YOUR INSTRUCTIONS: Your copy should hold exactly the lines from the one containing "Task: Select the 1W time range" through the last line of the entries, and no pictures.

DATA SECTION:
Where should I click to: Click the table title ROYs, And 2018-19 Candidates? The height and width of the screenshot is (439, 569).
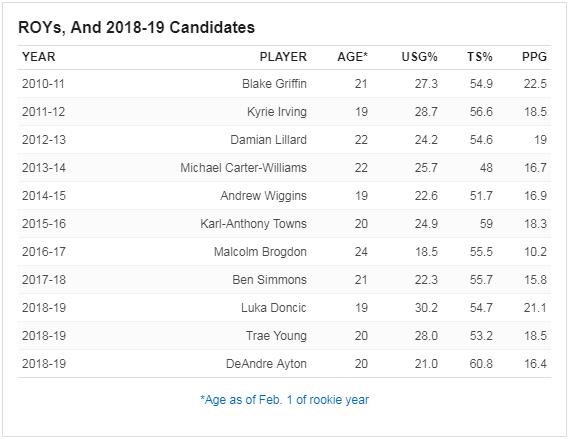tap(136, 28)
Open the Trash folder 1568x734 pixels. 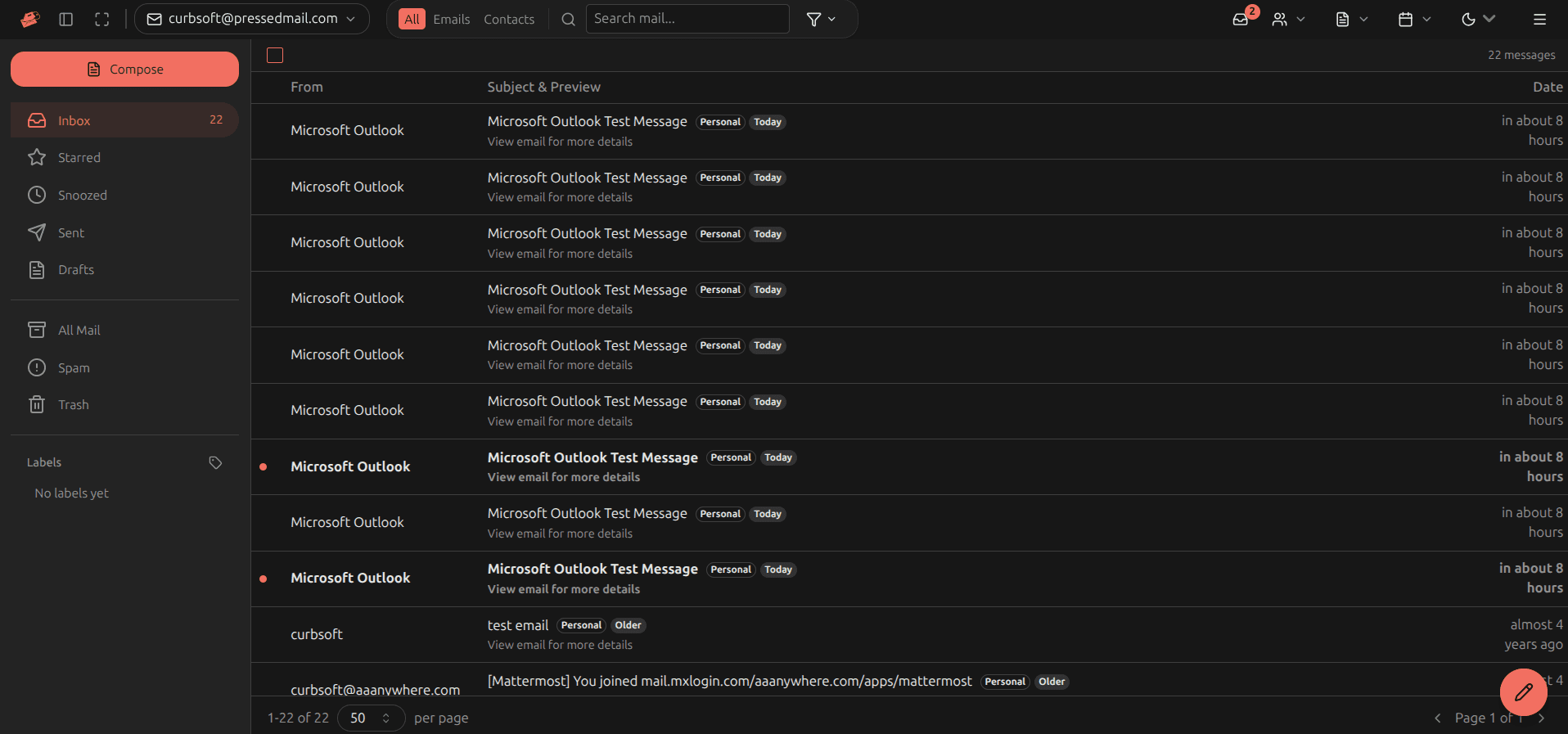(73, 405)
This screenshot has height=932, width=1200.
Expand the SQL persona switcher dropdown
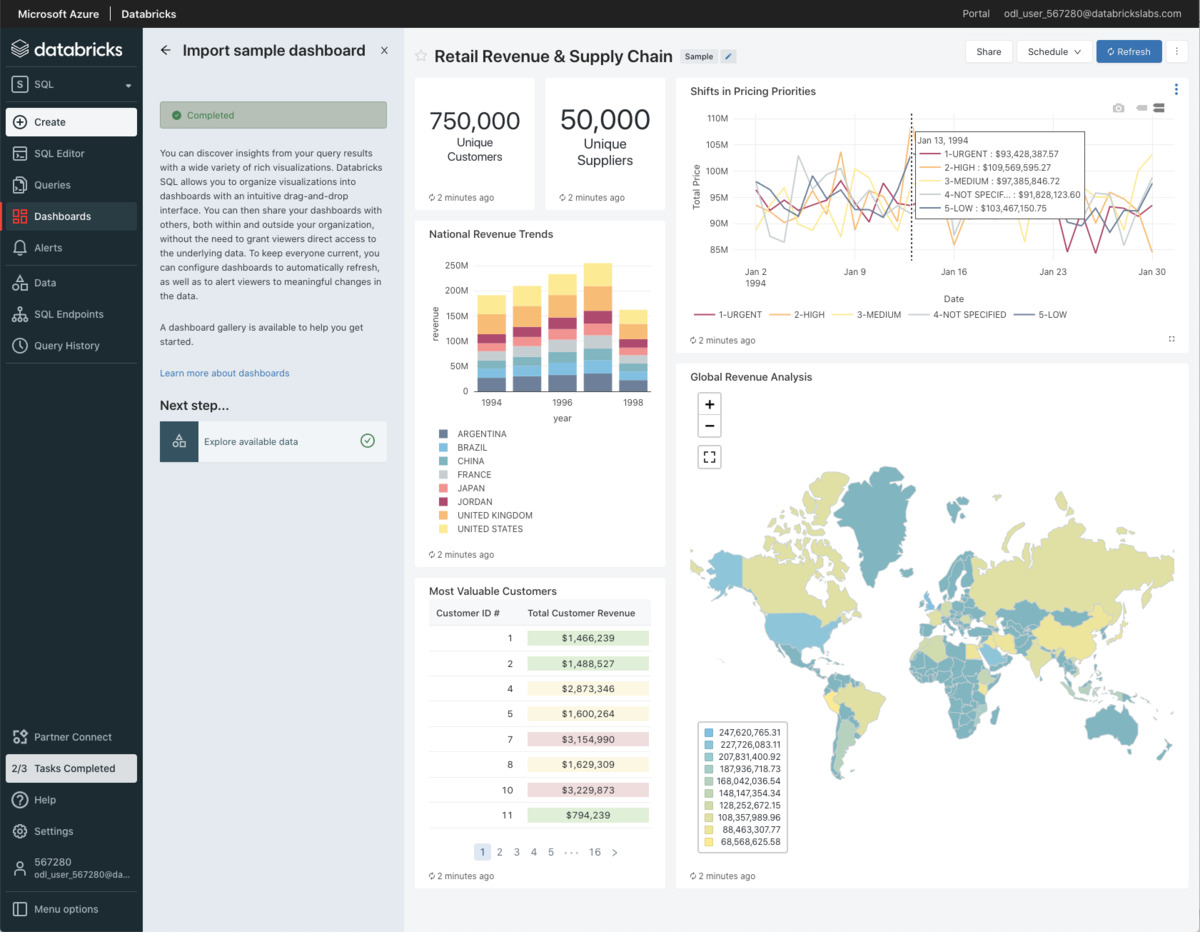point(71,84)
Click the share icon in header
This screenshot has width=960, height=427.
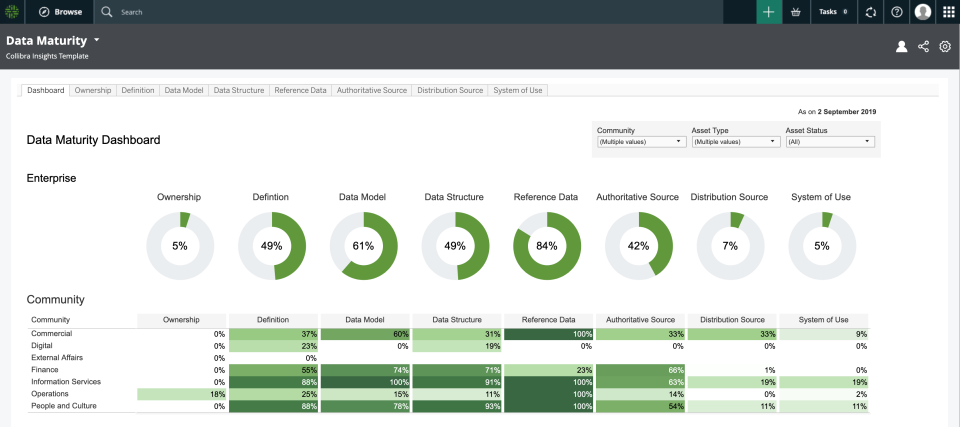coord(923,46)
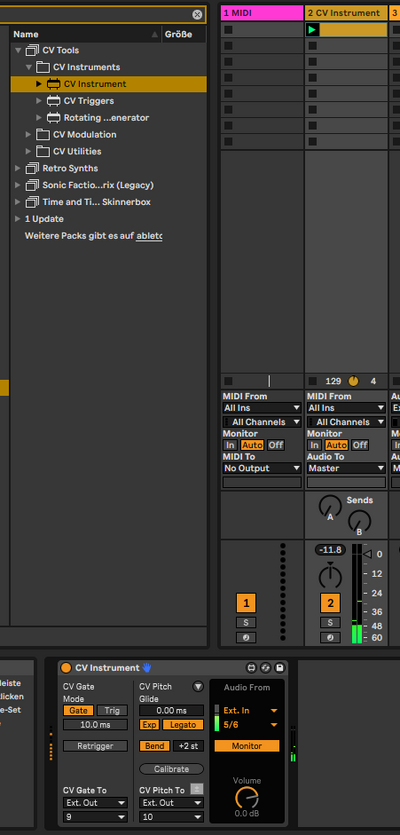
Task: Solo track 2 with the S button
Action: [330, 623]
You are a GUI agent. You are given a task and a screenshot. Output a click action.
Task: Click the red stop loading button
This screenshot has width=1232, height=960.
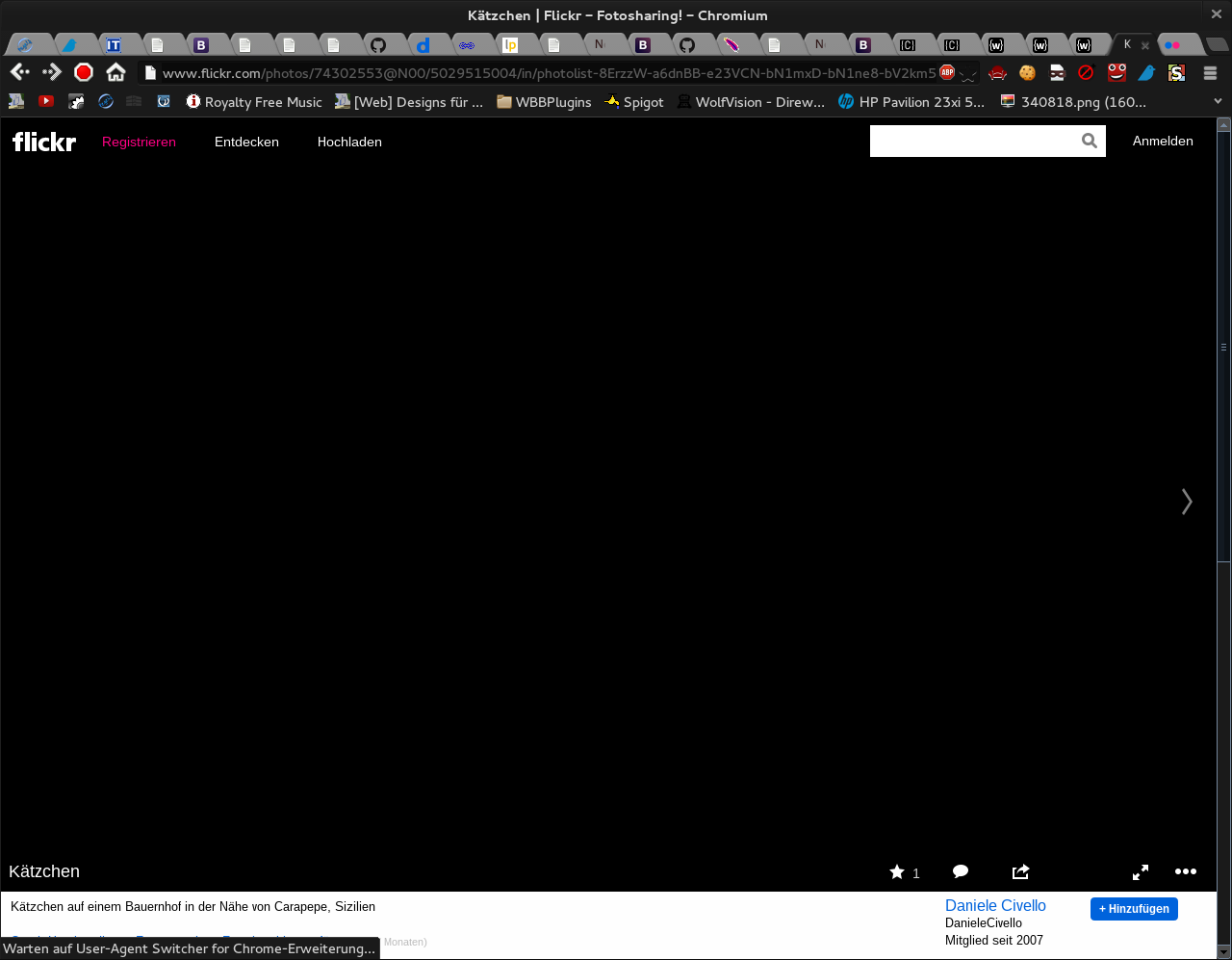tap(84, 72)
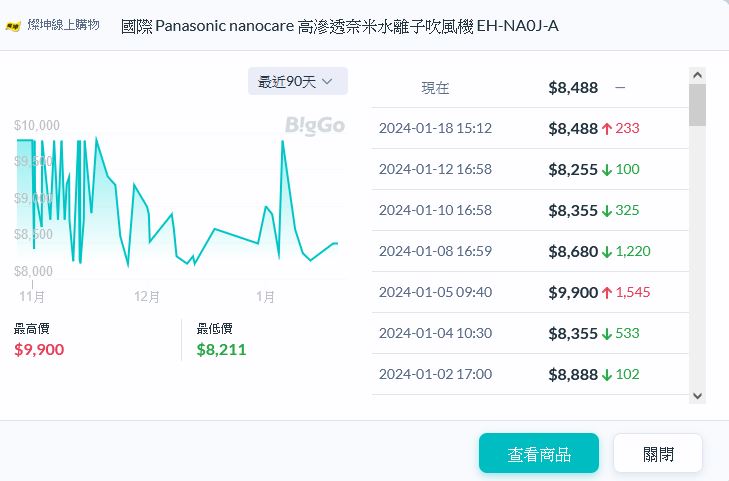Click the green down arrow beside 533
729x481 pixels.
click(x=607, y=333)
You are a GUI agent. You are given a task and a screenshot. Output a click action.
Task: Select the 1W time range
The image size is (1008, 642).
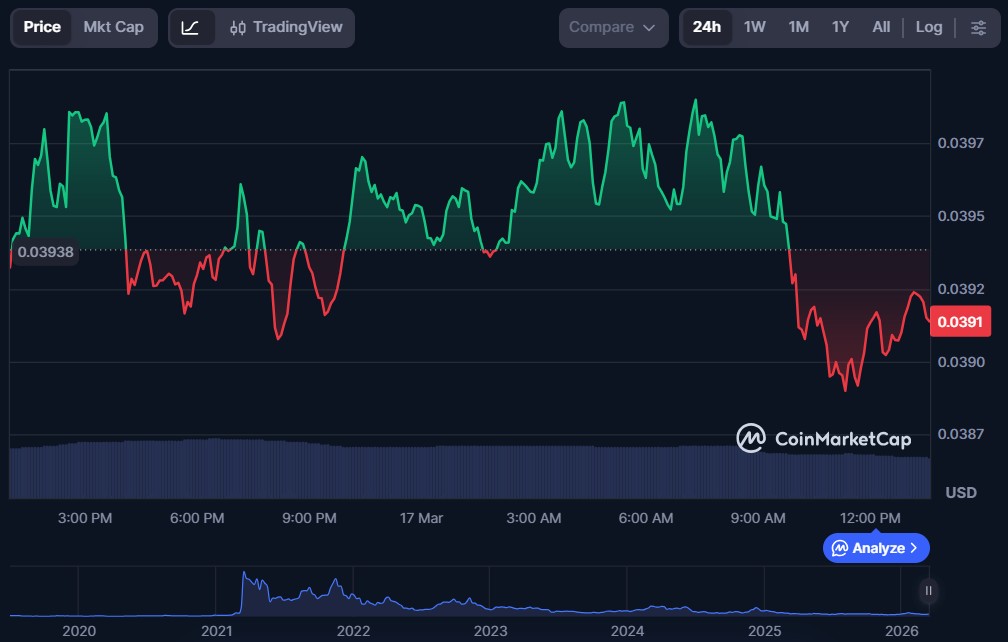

TASK OUTPUT:
Task: Select the 1W time range
The image size is (1008, 642).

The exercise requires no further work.